Doorgaan naar hoofdcontent

Op zoek naar acteurs en actrices.

 


Ook uw gedachten dwalen regelmatig af naar die goede oude tijd. Al twintig tot dertig jaar werkt u bij dezelfde organisatie en heeft u hetzelfde nietszeggende klotebaantje. Na jaren kruipen, nederig buigen, likken en klappen incasseren heeft u eindelijk het hoogste bereikt; het uiterste functiejaar in de hoogst mogelijk te bereiken functiegroep. Deze totaal nietszeggende positie in het leven heeft u de financiële middelen gegeven uw lege bestaan enigszins op te vullen met het aanschaffen van overbodige kapitaalgoederen. En toch knaagt het, oh, oh, oh, wat knaagt het. Hoe vaak heeft u niet met weemoed teruggedacht aan dat baantje van vroeger? Misschien was het een succes, misschien ook niet. Wat het wel was is geestelijke vrijheid. U werd niet geketend door het systeem, dogma’s of uw netwerk.

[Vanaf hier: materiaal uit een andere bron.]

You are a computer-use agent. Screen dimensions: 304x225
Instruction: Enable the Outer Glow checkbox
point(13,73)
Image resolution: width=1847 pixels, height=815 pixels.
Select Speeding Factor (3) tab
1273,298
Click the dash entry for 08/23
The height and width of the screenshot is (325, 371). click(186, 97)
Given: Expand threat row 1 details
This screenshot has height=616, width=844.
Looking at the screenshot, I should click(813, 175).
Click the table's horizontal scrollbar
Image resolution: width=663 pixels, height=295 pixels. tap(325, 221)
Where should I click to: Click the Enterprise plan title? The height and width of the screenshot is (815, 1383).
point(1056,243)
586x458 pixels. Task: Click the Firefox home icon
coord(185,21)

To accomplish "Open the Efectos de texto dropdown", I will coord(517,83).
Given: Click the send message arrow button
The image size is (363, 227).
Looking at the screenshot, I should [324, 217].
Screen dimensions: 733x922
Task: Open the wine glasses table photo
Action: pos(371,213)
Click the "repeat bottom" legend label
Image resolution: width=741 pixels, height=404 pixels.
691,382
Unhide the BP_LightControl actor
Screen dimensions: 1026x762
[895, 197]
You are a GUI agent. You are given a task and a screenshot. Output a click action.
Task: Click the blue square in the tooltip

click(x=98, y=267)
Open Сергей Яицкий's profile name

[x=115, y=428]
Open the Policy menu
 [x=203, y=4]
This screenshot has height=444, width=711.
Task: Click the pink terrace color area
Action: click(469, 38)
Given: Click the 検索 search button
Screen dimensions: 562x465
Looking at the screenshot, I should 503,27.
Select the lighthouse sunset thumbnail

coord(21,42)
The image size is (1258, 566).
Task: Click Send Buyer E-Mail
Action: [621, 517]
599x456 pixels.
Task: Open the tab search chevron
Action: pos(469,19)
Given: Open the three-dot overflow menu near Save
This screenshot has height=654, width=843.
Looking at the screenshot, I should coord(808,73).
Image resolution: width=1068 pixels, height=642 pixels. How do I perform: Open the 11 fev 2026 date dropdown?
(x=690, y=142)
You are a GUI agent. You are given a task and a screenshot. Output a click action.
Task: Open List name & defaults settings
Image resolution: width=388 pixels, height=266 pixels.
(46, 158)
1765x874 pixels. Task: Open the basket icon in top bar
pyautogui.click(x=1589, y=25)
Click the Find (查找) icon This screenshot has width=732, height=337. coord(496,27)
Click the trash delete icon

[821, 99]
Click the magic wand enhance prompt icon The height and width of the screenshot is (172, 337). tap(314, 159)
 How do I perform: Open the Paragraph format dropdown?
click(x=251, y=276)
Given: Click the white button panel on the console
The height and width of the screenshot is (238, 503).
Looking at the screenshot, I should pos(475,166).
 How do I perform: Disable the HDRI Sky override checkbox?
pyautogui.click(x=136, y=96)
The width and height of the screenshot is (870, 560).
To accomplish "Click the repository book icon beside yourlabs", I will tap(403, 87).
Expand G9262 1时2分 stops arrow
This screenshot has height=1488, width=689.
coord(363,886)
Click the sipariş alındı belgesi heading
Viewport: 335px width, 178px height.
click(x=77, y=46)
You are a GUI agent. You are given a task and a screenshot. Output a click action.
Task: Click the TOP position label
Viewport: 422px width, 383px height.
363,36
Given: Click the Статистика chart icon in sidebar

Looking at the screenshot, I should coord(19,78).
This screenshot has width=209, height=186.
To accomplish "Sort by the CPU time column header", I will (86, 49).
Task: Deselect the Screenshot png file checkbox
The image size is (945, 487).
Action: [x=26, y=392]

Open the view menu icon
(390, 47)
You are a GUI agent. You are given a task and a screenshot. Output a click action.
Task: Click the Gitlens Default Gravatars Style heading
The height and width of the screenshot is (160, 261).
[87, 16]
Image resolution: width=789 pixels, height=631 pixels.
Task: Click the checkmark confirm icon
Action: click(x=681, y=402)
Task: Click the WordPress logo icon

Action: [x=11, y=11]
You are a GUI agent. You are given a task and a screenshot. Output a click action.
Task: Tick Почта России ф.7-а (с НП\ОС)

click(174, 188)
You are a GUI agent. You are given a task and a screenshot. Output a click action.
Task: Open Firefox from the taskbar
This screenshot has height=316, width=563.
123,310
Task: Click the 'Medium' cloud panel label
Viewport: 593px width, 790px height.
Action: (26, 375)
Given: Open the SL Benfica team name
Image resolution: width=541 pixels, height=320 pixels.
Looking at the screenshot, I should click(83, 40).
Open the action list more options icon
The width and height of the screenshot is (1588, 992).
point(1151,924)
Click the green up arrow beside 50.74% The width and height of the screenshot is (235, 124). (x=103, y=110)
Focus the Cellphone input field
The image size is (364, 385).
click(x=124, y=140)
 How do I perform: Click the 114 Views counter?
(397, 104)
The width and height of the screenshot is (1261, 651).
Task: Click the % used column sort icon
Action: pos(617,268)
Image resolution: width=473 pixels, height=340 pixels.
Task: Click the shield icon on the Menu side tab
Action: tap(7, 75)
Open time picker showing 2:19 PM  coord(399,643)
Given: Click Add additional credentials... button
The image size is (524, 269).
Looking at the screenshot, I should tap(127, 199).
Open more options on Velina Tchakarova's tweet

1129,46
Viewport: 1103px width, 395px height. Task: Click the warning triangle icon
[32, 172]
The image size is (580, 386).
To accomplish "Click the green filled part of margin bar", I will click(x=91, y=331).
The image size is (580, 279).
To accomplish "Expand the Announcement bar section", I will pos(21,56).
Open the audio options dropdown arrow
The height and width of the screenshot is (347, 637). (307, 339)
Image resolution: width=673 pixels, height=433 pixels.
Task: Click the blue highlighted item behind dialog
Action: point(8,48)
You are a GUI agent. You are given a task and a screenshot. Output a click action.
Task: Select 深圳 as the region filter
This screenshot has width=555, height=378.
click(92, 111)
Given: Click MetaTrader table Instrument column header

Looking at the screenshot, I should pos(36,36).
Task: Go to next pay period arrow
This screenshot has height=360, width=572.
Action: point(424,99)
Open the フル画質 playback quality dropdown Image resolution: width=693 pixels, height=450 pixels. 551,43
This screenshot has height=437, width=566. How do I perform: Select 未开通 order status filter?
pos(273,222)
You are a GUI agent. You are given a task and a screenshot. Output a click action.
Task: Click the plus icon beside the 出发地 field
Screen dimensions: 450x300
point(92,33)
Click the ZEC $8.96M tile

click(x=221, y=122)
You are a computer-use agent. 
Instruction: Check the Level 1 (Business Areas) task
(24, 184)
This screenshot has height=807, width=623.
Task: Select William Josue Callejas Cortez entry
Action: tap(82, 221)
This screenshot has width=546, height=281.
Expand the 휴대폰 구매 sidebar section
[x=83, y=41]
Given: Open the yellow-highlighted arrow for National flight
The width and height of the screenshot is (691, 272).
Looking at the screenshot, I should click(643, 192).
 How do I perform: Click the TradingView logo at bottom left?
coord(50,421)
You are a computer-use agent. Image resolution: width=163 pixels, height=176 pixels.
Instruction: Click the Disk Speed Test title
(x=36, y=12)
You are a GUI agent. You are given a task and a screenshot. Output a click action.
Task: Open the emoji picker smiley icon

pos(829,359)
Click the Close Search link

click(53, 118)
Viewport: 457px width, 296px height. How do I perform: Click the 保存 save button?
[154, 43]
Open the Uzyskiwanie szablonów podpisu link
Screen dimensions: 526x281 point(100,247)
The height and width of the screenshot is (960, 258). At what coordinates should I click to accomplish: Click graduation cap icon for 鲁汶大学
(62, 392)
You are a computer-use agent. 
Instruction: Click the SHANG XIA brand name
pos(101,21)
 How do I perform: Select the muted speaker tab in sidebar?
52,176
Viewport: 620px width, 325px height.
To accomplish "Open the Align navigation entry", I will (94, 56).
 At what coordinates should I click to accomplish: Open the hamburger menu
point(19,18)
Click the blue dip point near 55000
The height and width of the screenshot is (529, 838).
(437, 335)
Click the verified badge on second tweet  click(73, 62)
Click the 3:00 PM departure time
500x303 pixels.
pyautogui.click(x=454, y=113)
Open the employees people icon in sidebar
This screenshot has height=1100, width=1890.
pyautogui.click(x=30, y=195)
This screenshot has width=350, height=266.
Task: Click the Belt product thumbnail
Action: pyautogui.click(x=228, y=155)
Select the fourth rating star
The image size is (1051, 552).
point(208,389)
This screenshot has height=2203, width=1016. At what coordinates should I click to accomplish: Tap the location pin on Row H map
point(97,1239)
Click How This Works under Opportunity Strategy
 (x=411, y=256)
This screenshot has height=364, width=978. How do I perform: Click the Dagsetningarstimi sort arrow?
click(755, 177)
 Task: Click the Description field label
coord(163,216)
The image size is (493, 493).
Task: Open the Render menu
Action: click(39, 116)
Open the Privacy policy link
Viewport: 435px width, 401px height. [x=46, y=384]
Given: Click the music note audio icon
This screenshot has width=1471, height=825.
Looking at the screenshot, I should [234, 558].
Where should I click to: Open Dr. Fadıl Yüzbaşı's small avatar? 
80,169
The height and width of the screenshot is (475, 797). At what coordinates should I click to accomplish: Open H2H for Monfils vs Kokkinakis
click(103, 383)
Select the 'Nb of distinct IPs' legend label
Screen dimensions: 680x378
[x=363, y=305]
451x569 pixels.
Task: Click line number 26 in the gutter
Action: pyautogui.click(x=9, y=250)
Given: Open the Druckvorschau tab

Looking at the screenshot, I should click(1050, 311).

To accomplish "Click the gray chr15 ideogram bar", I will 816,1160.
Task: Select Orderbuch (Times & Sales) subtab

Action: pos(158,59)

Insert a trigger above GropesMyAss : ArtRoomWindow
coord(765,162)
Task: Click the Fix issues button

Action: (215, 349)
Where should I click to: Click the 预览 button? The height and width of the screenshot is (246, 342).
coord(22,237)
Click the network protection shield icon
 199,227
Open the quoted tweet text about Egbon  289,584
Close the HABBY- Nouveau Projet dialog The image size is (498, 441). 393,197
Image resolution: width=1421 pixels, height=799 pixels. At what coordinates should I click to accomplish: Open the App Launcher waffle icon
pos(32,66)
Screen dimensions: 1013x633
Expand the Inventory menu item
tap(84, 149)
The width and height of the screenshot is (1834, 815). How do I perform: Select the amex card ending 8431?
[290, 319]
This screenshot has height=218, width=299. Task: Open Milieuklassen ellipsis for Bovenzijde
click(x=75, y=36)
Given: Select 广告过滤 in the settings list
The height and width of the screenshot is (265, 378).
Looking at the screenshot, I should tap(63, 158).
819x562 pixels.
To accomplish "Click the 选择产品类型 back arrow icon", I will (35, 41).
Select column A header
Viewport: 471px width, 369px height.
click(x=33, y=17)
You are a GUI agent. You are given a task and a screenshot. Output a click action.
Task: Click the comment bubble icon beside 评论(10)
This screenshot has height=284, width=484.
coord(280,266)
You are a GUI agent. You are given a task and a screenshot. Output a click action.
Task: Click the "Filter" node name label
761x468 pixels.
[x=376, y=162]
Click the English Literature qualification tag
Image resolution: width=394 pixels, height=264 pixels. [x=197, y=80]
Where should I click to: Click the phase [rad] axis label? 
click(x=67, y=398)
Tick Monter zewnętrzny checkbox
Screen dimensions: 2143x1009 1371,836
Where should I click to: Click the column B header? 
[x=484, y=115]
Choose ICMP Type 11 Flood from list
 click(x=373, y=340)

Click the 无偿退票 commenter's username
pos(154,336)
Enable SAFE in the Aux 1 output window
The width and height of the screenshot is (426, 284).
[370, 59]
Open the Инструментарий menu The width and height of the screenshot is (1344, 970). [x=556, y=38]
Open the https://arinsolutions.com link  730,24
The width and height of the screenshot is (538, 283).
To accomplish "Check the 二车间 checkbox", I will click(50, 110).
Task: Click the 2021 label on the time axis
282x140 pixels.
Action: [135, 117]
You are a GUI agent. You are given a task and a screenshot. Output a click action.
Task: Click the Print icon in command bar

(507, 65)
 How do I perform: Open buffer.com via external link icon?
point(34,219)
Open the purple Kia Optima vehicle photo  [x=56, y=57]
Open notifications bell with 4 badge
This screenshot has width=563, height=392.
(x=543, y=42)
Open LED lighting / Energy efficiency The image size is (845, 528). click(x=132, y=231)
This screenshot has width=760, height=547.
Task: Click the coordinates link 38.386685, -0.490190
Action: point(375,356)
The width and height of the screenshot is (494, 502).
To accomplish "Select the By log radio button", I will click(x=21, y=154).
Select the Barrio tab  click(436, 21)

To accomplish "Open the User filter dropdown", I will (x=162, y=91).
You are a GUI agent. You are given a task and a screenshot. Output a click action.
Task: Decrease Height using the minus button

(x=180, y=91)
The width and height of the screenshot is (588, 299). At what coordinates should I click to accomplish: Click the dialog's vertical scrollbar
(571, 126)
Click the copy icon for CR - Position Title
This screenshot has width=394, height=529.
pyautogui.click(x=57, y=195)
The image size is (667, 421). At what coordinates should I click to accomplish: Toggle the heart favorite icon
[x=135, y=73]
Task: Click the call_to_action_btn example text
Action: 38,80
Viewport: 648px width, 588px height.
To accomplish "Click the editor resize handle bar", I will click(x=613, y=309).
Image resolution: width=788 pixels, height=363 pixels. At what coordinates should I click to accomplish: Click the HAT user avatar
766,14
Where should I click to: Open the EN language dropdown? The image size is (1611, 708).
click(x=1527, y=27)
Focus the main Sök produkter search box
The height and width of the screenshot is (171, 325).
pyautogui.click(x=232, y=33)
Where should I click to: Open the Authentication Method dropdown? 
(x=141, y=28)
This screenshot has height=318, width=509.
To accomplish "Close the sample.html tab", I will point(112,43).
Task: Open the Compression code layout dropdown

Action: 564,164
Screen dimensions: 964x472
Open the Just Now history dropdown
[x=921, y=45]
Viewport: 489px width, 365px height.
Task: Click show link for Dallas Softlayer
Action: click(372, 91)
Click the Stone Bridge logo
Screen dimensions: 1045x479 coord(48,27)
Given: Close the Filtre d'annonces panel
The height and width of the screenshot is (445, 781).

Ook ik heb zo’n baan gehad. Ik heb een tijdje gewerkt als scout. Ik moest potentiële acteurs en actrices opsporen aan de hand van een profielschets van een personage. Mijn opdrachtgevers waren regisseurs van films en toneelstukken. Het was een wonderbaarlijke, maar prachtige tijd ondanks het feit dat ik regelmatig de plank missloeg. ( Wilt u meer lezen over de uitdrukking ‘De plank misslaan’, dan verwijs ik u naar mijn voortreffelijke analyse hierover. )

 De plank misslaan. (raymondswaep.blogspot.com)

 

De Romeinse tijd

 

Ik kreeg een keer de opdracht een jonge acteur te zoeken die in de huid kon kruipen van een strijder met een filosofische inslag. Het personage was bestemd voor een film die zich zou gaan afspelen in de Romeinse tijd, om precies te zijn, tijdens het bewind van Caligula.

‘Deze is met enige cohorten op rooftocht om zijn brandende, perverse wensen te blussen en strandt bij een klein dorp. Op het moment dat Caligula sein ‘aanvallen’ geeft stapt de held naar voren. Met zijn imponerende gestalte, intelligente oogopslag, welbespraaktheid en charisma weet hij Caligula voor zich te winnen. Deze keert om, keert terug naar Rome en het dorp is gered.’  werd me verteld.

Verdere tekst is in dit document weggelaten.